Aber auch dort war es voll. Rebbitzen Channah saß genau vor uns und ich muß zugeben, dass sie es genoß, nach der unten spielenden Musik zu swingen. Die Band der Avraham Yitzchak war grandios und die Musik super. Überhaupt waren alle Gruppen gut drauf und die Musik war bei allen super.

Nach einer halben Stunde zogen wir ab, denn wir brauchten frische Luft. Eine Außentemperatur von 33 Grad und die fehlende Klimaanlage innen taten ihr Übriges. Wenigstens bei Toldot Aharon gibt es eine Klimaanlage.

Nach wenigen Minuten erreichten wir die große Synagoge der Neturei Karta. Auch dort wurde Musik gemacht und getanzt und wir beschlossen hineinzuschauen. Leichter gesagt als getan, denn der ausgeschilderte Fraueneingang führt lediglich in einen Speisesaal. Meine Freundinnen nutzten die Gelegenheit zum Toilettengang. Typisch.

Ich wartete und plötzlich tauchte ein Teenager vor mir auf. Den fragte ich sogleich nach dem Fraueneingang der Synagoge.
Aus Anstand sprach er nicht mit mir, zeigte mir jedoch schweigend den Eingang.

Unterdessen strömten meine Freudinnen aus dem "stillen Örtchen" und wir stiegen durch ein Treppenhaus. Allerdings fanden wir dort die richtige Tür nicht, und eine der Freundinnen ging ganz verloren. Dann kamen auch noch Männer durchs Treppenhaus, aber am Ende ging alles recht gut aus. Auch die zweite Freundin fand ihren Weg wieder und so gingen wir hinaus. Demnächst wollen wir nochmals hingehen und auch die richtige Tür finden.

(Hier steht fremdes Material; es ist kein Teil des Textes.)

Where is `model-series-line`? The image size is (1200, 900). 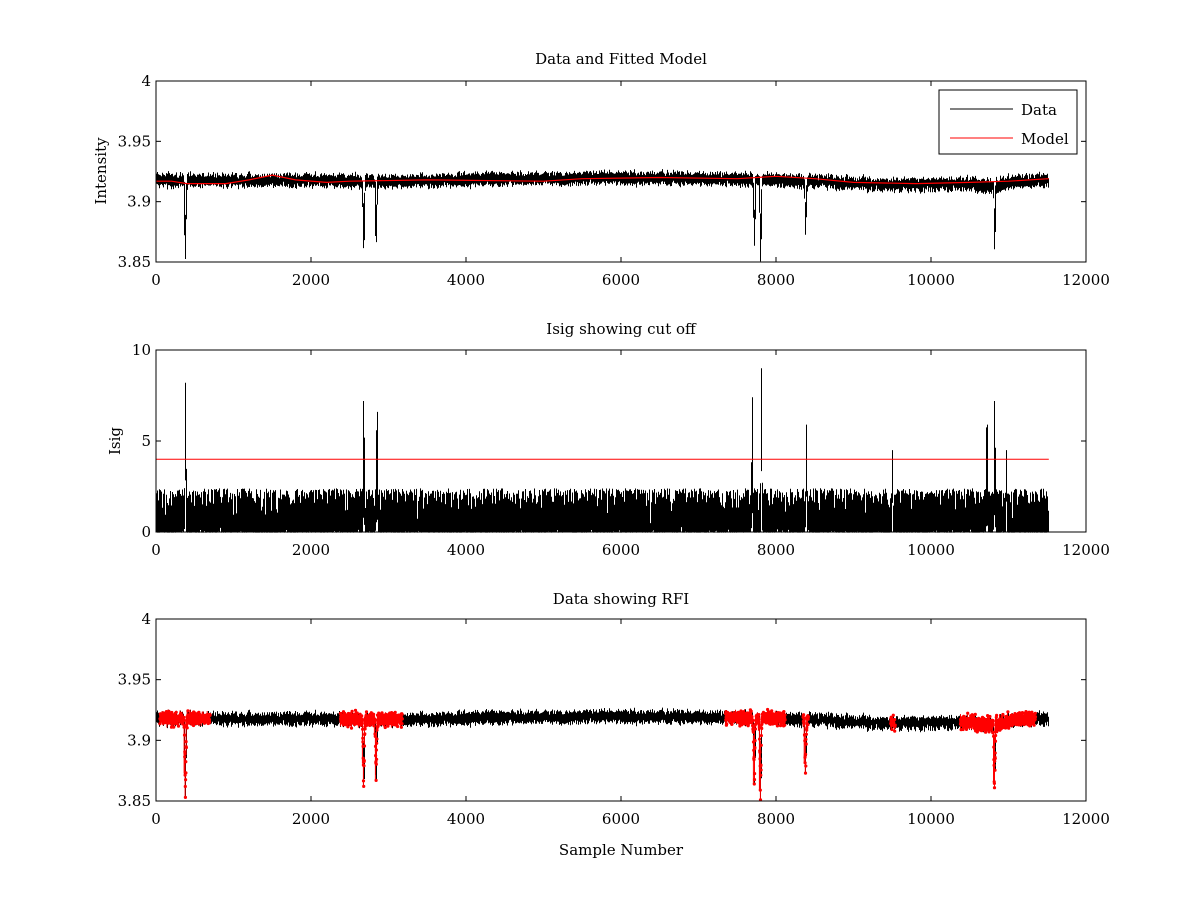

Die "Schomrei Emunim" waren zwecks Party in eine große Halle umgezogen und wir verspürten keine große Suchlust.

Nächste Station: Die mehr oder weniger geheime Gruppe Mea Shearims, die "Mischkenot HaRoim". Es ist außerordentlich schwer, zu ihnen zu gelangen geschweige denn Photos zu machen, doch gestern hatten wir Glück.

Die Mishkenot HaRoim am gestrigen Purim Schuschan







Bei den Mischkenot HaRoim war Partytime und es war toll mit anzusehen, wie sie tanzten. Die Mechitzah besteht aus Glas und so konnten wir alles überblicken. Ausgerechnet sie wurden gestern Abend zu meiner Party Nummer Eins.

Kurz darauf gingen wir zu den Stropkover Chassidim in deren kleine Synagoge. Die Frauenempore bei Stropkov erinnerte mich fast an ein Wohnzimmer und dementsprechend war auch die Atmosphäre. Auf dem Wege dorthin sahen wir einen total betrunkenen Chassid auf dem Gehsteig liegen und die zweite Freundin, eine Ärztin, machte sich Sorgen. Andere Chassidim jedoch versicherten ihr, dass dies schon okay sei. Der Chassid habe halt an Purim nur zuviel gekippt.

Auch bei Stropkov war es übervoll und wir sahen nur wenig. Zwei Photos gelangen durch die Mechitzah, aber es ist kaum etwas zu erkennen.





Nächste Station: Karlin – Stolin.
Dort hatte man draußen extra ein Zelt aufgebaut und es war alles einzusehen.

Eigentlich wollten wir noch zu den Satmarer Chassidim, zu Kretchnif sowie zu Dushinsky. Allerdings beschlossen wir spontan, bei den chassidischen Gruppen Sadigora, Kaliv und Chernobyl vorbeizuschauen. Leider lief bei den letzten drei Gruppen nichts bzw. die Feierlichkeiten waren schon vorüber.

Wir jedenfalls hatten eine tolle Zeit und ich befinde mich nach wie vor im Tischrausch sowohl als auch in der ganzen Atmosphäre und suche noch die Normalität wieder.